◆ Tarea:
Continúa el artículo sobre Azcón, el trasvase del Ebro y el PP a partir de su última frase.

◆ Texto proporcionado:
*-*-*

Azcón hace agua
El Plan Hidrológico Nacional fue una creación de José María Aznar, gran referente de su partido, y Feijóo lo ha defendido a veces. Y eso es de lo que Azcón reniega
Ya habrán visto ustedes varias veces el vídeo de Jorge Azcón afirmando rotundamente que, mientras él sea presidente de Aragón, ni una gota del Ebro saldrá para ningún trasvase. Nunca. Estas declaraciones han producido ríos de tinta. La polémica ha alcanzado tal caudal que Azcón estará deseando que se produzca pronto un trasvase a otro tema político.
Las críticas más caudalosas han ido por el cauce de lo moral: la bajeza de negarse a compartir el excedente de lo que se tira al mar con quienes lo necesitan. Y por lo patrimonial: la extraña apropiación de un río que nace en Cantabria y pasa, además de por Aragón, por Rioja, Navarra, Castilla y León y Cataluña. Y, naturalmente, por lo patriótico: qué manera de dar la espalda a la solidaridad entre nacionales. Eso en España, encima, donde, cuando hay un accidente o una tragedia, se baten récords de donaciones de sangre –transfusiones que son trasvases– para socorrer a las víctimas.
Yo me centraré en la cuestión política y en el incomodísimo lugar en el que se halla un PP que no termina de encontrarse a sí mismo cuando tiene que tomar partido. Estas declaraciones de Azcón lo vuelven a poner de manifiesto. Se diría, en principio, que entre el PSOE de Sánchez y el Vox de Abascal hay un inmenso espacio político que ocupar con toda facilidad y rendimiento electoral. Sin embargo, no está resultando así.
Abundan los ejemplos. Abascal denuncia directamente a Sánchez y lo enfrenta. El PP ha intentado mantener un papel como de seriedad institucional y ha seguido pactando con los socialistas cosas tan graves como el gobierno de los jueces. Ha visitado a Sánchez cada vez que Sánchez ha querido. El resultado es que esa postura, tan civilizada, no ha funcionado, porque Sánchez se aprovecha de los encuentros y da su abrazo del oso. También el PP ha votado a favor del acuerdo de Mercosur en Bruselas, entre la bruma, y ahora, al volver, se ha encontrado al campo sublevado. Le pasa constantemente, fíjense. Con la inmigración, sobre todo.

*-*-*

◆ Datos para examinar:
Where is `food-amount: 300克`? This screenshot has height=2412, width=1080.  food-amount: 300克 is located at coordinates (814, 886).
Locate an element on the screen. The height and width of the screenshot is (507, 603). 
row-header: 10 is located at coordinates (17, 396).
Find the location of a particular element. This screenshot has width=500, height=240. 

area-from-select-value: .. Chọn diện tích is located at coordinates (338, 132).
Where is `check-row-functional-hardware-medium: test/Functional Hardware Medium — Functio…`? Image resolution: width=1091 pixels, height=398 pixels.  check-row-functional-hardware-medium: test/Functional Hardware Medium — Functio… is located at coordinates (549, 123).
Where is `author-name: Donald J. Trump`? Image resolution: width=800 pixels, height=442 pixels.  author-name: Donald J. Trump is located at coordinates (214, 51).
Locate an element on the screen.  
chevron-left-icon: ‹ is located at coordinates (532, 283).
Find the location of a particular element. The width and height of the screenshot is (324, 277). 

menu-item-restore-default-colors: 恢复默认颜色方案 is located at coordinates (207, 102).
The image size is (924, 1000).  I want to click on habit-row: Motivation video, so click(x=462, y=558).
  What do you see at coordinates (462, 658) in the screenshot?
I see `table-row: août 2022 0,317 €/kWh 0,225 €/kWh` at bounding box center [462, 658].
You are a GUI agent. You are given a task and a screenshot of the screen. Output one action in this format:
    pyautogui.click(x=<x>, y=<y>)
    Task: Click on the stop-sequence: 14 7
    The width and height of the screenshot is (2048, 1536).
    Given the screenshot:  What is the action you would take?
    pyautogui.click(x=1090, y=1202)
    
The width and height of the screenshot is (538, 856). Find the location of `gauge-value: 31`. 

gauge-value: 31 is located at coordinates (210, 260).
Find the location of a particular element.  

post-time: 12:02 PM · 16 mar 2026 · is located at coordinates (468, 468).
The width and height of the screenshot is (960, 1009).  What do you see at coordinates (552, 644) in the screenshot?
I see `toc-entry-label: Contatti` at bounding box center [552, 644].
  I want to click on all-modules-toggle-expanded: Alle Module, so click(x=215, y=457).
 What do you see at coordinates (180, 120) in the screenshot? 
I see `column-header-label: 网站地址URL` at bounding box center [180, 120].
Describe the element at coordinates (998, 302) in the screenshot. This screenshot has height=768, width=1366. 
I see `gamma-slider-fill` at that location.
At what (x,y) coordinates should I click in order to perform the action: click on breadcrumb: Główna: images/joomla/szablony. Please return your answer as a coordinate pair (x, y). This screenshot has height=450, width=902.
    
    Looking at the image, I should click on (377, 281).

*-*-*

◆ Respuesta escrita:
Rechazando el trasvase, Azcón no ha hecho más que posicionarse con el PSOE y los nacionalistas que siempre lo rechazaron. El Plan Hidrológico Nacional fue una creación de José María Aznar, gran referente de su partido, y Feijóo lo ha defendido a veces. Y eso es de lo que Azcón reniega creándole problemas muy secos –muy serios– a sus compañeros Moreno Bonilla y López Miras, que tendrán que explicarlo a los votantes del PP en Almería y en Lorca, junto con lo de Mercosur.
¿Qué le importa, si gana votos en Aragón?, responderá alguno. Supongo que los ganará, pero es una manera feúcha de sumar votos. ¿No es mejor explicar a tus votantes que el Plan Hidrológico tenía en cuenta las necesidades de Aragón y del Medio Ambiente y que se trata de un imperativo moral y patriótico?
Con todo, si recoge a los votantes más egoístas, sean los que sean, regala los votos de los aragoneses mejores (los más solidarios con el resto de España) a Vox. Y aunque parezca irrelevante en una democracia, donde en principio sólo cuentan las cantidades, la calidad de los votos es esencial.
Eso pensó Hilaire Belloc en 1906, cuando el escritor inglés se presentó por el Partido Liberal en un distrito de hondas raíces protestantes. Sus adversarios basaron la campaña en denigrarle por su catolicismo. Belloc comenzó su primer mitin con estas palabras: «Caballeros, soy católico. Si me es posible, voy a Misa todos los días. Esto [sacándolo de su bolsillo] es un rosario. Me arrodillo y paso estas cuentas todas las noches. Si me rechazan por este motivo, agradeceré a Dios que me ahorre la indignidad de representarles a ustedes». Tras unos instantes de estupor, recibió un generoso aplauso. Ganó las elecciones. Abascal podrá agradecer no ser votado por los aragoneses que antepongan un egoísmo muy poco científico y menos solidario sobre unas aguas que les sobran y que media España necesita. Azcón le ha regalado –además de un trasvase de votos de Almería– el honor de representar a los aragoneses que aman la lealtad.